_Aim of the exercise_. In the records below, find the line containing "Privacy Policy (125, 2553)" and the line containing "MyBB (145, 804)"; please repeat exactly the lines from one to the other, both included, and nothing more.

--- START ---

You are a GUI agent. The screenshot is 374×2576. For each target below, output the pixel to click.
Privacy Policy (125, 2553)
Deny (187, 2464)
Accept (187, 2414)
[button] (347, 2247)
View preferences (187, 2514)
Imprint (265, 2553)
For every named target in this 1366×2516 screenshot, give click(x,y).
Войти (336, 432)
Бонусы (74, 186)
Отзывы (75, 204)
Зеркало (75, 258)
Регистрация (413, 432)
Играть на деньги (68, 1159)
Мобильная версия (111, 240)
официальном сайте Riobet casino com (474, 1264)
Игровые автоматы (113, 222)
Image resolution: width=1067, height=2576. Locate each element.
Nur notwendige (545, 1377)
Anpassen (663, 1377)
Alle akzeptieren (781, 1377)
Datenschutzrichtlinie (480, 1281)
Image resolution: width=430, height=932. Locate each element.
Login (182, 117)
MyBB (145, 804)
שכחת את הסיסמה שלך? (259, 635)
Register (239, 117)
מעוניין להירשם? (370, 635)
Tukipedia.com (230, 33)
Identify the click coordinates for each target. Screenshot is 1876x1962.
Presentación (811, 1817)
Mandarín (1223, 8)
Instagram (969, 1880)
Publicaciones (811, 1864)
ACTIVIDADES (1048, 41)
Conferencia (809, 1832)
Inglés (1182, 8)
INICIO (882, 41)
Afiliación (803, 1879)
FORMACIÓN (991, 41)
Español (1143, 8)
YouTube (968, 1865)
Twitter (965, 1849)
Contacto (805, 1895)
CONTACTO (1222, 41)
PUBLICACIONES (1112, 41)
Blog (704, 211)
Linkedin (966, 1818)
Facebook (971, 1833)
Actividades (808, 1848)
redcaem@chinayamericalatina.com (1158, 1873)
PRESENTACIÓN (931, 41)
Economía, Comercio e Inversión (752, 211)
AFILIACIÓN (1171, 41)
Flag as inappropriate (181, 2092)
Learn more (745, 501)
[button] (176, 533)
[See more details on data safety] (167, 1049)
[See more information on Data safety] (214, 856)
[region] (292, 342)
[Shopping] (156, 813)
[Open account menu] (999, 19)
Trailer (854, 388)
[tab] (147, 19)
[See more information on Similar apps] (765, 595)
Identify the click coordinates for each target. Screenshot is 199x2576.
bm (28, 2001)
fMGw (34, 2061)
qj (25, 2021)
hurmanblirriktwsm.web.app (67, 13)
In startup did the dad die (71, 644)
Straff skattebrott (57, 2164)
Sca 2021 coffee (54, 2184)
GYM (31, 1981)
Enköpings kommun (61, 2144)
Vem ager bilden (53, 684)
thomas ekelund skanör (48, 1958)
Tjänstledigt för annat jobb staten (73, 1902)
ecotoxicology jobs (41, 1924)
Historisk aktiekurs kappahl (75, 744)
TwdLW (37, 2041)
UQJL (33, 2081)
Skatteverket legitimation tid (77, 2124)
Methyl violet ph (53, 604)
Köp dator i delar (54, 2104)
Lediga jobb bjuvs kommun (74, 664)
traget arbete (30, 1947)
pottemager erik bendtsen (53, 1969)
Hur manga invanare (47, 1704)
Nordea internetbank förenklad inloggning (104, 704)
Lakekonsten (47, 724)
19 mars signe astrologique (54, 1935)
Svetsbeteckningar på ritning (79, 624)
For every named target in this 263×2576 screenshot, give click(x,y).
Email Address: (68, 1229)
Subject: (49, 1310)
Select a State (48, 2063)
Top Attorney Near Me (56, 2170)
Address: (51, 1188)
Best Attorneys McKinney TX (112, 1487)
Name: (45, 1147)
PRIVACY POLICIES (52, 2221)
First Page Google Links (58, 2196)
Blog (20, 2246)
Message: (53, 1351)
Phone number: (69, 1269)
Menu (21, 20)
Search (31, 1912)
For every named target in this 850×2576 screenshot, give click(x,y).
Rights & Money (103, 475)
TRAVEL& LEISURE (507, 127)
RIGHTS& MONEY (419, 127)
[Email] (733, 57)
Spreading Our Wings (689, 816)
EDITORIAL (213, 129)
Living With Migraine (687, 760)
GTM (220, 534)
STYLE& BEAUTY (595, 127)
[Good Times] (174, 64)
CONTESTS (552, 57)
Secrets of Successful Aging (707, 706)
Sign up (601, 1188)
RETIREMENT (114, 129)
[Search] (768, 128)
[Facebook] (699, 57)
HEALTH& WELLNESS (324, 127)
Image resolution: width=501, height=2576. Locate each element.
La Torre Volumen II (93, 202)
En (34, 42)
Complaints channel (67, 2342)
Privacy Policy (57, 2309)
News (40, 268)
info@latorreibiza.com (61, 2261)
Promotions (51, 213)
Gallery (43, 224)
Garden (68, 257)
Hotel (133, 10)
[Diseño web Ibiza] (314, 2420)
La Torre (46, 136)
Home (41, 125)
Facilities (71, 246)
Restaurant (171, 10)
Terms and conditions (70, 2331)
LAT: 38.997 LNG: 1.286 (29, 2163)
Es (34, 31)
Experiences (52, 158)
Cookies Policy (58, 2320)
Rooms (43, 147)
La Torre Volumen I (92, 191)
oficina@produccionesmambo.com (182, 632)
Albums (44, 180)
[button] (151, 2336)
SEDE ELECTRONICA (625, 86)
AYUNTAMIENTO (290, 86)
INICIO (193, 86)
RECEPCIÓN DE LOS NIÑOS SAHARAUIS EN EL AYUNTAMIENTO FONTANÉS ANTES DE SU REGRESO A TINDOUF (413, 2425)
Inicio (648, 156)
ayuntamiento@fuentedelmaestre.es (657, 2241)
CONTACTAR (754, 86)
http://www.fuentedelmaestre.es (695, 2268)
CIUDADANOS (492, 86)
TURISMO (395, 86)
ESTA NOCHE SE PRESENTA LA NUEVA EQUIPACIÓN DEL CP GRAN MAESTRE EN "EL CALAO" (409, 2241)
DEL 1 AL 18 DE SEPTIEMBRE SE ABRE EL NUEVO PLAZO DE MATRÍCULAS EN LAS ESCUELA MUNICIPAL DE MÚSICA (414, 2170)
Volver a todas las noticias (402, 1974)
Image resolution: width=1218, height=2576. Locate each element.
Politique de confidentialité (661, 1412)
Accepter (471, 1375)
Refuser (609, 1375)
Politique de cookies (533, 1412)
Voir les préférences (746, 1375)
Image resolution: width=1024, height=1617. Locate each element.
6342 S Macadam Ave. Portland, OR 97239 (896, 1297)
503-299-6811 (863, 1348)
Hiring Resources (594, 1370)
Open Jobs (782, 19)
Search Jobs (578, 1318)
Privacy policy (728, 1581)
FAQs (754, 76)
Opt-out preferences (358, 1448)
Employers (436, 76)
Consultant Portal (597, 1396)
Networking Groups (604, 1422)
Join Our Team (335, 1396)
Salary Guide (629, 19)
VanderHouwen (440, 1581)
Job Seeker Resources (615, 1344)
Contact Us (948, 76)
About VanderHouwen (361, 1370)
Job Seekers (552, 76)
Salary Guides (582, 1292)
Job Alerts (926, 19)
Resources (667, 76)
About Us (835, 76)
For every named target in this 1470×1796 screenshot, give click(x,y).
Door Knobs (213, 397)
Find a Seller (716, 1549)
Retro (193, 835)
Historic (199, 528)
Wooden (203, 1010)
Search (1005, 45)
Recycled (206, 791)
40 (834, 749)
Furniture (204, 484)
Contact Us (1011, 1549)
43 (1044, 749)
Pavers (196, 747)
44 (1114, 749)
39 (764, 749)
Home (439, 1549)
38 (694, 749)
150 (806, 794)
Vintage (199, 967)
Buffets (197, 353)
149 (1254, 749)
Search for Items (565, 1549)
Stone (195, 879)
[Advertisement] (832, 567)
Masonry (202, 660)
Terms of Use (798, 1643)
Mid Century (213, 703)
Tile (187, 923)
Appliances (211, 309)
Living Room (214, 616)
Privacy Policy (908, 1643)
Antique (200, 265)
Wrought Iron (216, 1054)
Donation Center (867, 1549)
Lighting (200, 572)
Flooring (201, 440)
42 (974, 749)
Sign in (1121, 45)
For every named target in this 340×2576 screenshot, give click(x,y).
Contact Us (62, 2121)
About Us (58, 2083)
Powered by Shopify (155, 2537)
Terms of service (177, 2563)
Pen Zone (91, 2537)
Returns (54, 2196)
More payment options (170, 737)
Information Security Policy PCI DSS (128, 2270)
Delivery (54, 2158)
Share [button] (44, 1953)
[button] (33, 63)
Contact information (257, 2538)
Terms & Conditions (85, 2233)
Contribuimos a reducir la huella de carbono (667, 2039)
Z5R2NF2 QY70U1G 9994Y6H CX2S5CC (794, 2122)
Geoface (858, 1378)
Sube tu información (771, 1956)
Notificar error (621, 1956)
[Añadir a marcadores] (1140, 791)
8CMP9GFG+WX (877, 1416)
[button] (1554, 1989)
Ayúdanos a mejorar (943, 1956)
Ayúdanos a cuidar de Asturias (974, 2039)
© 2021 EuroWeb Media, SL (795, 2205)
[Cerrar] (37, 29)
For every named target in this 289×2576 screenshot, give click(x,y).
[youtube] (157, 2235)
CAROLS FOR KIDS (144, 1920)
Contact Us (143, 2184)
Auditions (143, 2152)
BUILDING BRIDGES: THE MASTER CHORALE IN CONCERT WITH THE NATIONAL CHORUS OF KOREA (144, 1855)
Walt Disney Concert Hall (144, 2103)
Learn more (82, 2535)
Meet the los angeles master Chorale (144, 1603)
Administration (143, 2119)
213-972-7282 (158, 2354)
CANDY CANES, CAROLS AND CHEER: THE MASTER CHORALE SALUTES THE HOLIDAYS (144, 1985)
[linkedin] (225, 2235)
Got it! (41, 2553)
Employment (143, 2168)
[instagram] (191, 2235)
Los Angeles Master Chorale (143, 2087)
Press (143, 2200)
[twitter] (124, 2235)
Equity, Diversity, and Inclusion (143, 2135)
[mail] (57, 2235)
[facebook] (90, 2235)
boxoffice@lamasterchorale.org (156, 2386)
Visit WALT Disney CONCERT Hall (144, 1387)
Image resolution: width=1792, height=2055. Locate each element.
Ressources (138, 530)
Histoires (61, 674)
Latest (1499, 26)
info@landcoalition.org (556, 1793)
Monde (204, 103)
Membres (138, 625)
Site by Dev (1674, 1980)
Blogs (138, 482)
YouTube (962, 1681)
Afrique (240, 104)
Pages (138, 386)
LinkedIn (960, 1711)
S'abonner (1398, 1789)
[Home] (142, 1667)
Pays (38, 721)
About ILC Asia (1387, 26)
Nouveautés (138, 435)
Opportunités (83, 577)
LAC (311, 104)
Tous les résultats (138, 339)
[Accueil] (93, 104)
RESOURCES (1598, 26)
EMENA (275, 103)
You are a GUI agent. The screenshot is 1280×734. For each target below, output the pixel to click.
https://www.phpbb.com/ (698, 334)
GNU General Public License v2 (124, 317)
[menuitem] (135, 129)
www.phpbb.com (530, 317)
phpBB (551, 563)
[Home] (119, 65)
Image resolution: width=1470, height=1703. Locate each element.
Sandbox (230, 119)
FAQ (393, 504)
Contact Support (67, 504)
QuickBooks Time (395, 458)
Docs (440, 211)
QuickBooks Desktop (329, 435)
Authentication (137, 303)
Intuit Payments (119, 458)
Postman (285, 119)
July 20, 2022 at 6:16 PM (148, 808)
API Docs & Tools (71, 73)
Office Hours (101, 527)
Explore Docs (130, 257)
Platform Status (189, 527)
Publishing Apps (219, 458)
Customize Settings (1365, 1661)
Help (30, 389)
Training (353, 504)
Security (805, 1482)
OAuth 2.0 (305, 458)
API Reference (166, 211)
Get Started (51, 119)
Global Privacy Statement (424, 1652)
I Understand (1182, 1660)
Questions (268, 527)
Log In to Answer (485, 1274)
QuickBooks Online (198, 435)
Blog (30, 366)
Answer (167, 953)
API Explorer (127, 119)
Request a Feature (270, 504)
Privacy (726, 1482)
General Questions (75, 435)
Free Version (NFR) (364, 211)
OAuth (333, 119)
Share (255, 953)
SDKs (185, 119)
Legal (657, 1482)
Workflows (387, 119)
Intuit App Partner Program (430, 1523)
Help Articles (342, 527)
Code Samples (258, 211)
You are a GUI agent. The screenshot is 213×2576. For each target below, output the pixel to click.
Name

--- END ---

_Result for this exercise_.
Privacy Policy (125, 2553)
Deny (187, 2464)
Accept (187, 2414)
[button] (347, 2247)
View preferences (187, 2514)
Imprint (265, 2553)
For every named target in this 1366×2516 screenshot, give click(x,y).
Войти (336, 432)
Бонусы (74, 186)
Отзывы (75, 204)
Зеркало (75, 258)
Регистрация (413, 432)
Играть на деньги (68, 1159)
Мобильная версия (111, 240)
официальном сайте Riobet casino com (474, 1264)
Игровые автоматы (113, 222)
Image resolution: width=1067, height=2576. Locate each element.
Nur notwendige (545, 1377)
Anpassen (663, 1377)
Alle akzeptieren (781, 1377)
Datenschutzrichtlinie (480, 1281)
Image resolution: width=430, height=932. Locate each element.
Login (182, 117)
MyBB (145, 804)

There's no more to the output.